SHAME di Steve McQueen (2011)
I wanna wake up in the city that doesn’t sleep,
to find I’m king of the hill, head of the list,
cream of the crop at the top of the heap…
Vergogna.
Il titolo del secondo film del regista Steve McQueen (londinese, classe 1969), presentato in concorso alla Sessantottesima Mostra del cinema di Venezia e che ha fruttato a Michael Fassbender la Coppa Volpi come migliore attore, ci fa capire fin dal principio di essere di fronte ad un’opera tutt’altro che facile.
La vergogna è quella di Brandon, uomo d’affari newyorkese affetto da dipendenza da sesso. La sua incapacità di vivere una sana e pulita relazione sentimentale e la solitudine provocata da squallidi incontri occasionali subiscono una battuta d’arresto con l’arrivo di Sissy (Carey Mulligan), problematica sorella minore, che mina il già fragile equilibrio del protagonista.
Alla sua seconda collaborazione con il regista McQueen (che lo aveva già diretto nel 2008 in Hunger), Fassbender offre l’interpretazione straordinaria ed intensissima di un uomo inabile a controllare i propri istinti, alla perenne ricerca di un brivido per dare un senso alla propria vita.
Un film, Shame, capace di parlarci della solitudine, della ricerca di una (im)possibile liberazione attraverso il sesso, dell’incapacità di esprimere un sentimento reale pur desiderandolo; analisi perfetta di una patologia esistenziale, purtroppo molto comune nella cosiddetta modernità. Analisi che si rivela ancor più spietata e disturbante grazie ad una forma controllatissima e perfettamente padroneggiata da McQueen, caratterizzata (come giustamente osservato da Andrea Chimento) da “lunghi piani sequenza e una incisiva rappresentazione claustrofobica degli ambienti” .
Molte le sequenze-chiave.
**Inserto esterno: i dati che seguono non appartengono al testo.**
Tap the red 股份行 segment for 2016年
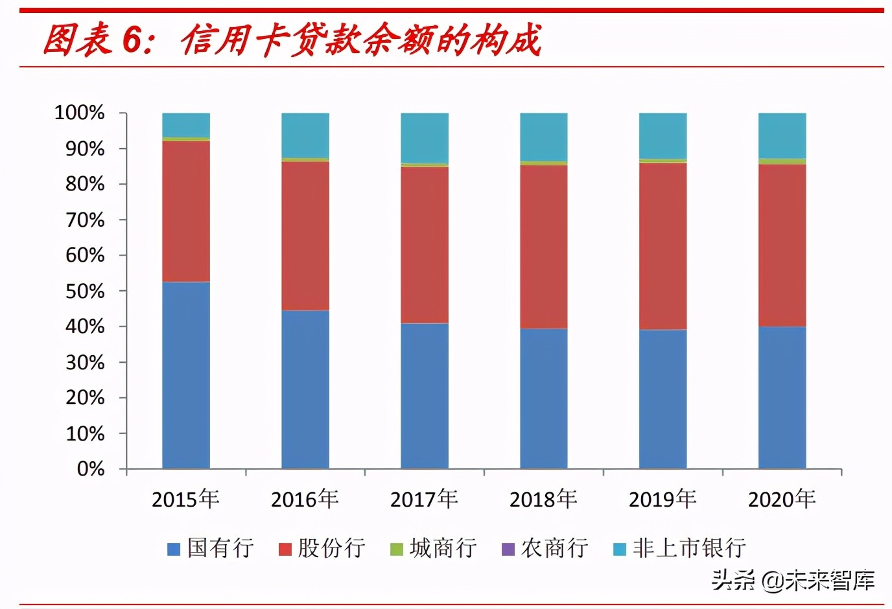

Tra queste, è d’obbligo citarne almeno due: la performance canora di New York, New York da parte di Carey Mulligan, straziante e dolorosa, con primi piani quasi insostenibili, che riesce a spiegare il rapporto tra i due fratelli meglio di qualsiasi parola, e il dialogo tra Brandon e Sissy davanti ad uno schermo televisivo, a camera fissa, che non lascia scampo, né a loro, né a noi spettatori.